Between crazed trips from Boston to Maine in preparation for not only the fest, but the event’s inaugural documentary film forum called Points North, which is bringing over 40 industry guests to the tiny coastal town of Rockport, CIFF founder and director, Ben Fowlie, spared a few moments to talk to me about his passion project; why now, more than ever, we should be paying attention to our smaller, regional festivals; and how the local Maine audiences have helped him become a better programmer.

H2N: Please give us a mini-bio of basic stats—where you were born, happy/tragic childhood experiences, where you went to school, when you first fell in love with movies enough to devote your life to them?

Ben Fowlie: I grew up on the coast of Maine, born and raised in Camden. I spent most of my childhood running around the same small town. One of my first experiences with film was when crews from Man Without a Face (1993) and Thinner (1996) came to town to shoot. I was about fifteen years old and spent countless hours sitting and watching the production crews close roads, flip cars and illuminate the night with giant lights strapped to cranes. Seeing the other side of the process of filmmaking intrigued me so much. However, it wasn’t the actors that I was interested in connecting with so much, but the gaffers and the best boys walking around with wires and electronics. It made me realize film is where I wanted to be.

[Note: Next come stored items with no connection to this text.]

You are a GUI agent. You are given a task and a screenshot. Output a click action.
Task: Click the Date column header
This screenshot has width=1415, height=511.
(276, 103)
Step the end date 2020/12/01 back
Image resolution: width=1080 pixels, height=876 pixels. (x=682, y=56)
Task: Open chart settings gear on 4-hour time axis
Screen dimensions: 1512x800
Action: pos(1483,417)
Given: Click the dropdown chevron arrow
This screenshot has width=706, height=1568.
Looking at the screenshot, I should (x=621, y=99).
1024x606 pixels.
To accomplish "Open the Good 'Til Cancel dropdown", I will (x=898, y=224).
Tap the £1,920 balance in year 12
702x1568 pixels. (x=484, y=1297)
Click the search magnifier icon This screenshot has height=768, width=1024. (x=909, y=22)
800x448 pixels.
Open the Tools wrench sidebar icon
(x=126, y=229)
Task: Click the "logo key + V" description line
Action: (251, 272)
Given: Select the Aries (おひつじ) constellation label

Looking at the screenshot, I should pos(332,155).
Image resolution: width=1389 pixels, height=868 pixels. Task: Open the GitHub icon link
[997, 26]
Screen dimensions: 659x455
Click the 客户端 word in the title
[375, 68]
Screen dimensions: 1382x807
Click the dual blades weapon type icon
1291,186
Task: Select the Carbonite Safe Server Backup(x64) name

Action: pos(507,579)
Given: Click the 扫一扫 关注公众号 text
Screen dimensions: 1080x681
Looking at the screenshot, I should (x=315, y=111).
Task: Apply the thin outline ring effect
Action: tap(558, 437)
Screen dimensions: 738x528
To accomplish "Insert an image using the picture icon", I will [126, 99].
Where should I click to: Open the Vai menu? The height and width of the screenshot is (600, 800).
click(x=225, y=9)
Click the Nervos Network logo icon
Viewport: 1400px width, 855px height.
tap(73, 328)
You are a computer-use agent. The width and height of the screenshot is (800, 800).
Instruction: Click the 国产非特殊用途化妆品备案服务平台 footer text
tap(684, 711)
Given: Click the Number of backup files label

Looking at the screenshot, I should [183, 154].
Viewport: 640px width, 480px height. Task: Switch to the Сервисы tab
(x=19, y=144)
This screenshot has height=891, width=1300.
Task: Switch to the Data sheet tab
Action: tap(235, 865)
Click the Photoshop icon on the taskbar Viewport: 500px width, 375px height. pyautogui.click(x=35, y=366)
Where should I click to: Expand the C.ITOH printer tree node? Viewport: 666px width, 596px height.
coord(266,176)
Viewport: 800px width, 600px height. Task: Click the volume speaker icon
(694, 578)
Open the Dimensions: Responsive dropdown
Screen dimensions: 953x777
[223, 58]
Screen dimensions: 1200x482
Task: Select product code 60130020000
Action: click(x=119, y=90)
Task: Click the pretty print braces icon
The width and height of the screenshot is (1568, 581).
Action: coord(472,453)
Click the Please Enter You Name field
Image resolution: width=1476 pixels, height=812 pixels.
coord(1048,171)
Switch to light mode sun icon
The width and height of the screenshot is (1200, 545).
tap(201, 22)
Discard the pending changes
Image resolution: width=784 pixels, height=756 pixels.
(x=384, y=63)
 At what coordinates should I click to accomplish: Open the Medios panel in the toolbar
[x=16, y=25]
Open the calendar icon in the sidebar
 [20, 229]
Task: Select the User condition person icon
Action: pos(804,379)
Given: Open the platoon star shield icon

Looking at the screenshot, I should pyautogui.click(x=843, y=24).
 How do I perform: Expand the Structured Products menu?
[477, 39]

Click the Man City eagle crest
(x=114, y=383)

I spent so much time on set with these productions, the crews eventually took me in and I began traveling state-wide, staying up all night eating dinner with all the PAs. I was totally mesmerized by the whole process. Even though one of the films turned out to be a major disappointment, it didn’t matter; it was the excitement that these crews brought to my sleepy little town that got me hooked. It wasn’t really until my years at Emerson College that I realized documentary was what I wanted to pursue. Most everyone I knew decided to head out to LA and intern for major production companies, but I decided to stay back east and start working on little shorts that focused on unique characters around the Maine area. I was one of the few that stuck strictly to documentary in all my classes. I documented the rise of a record company I helped organize in Boston called Radar Recordings, and did some live visual stuff and tour documentation for my old band Constants.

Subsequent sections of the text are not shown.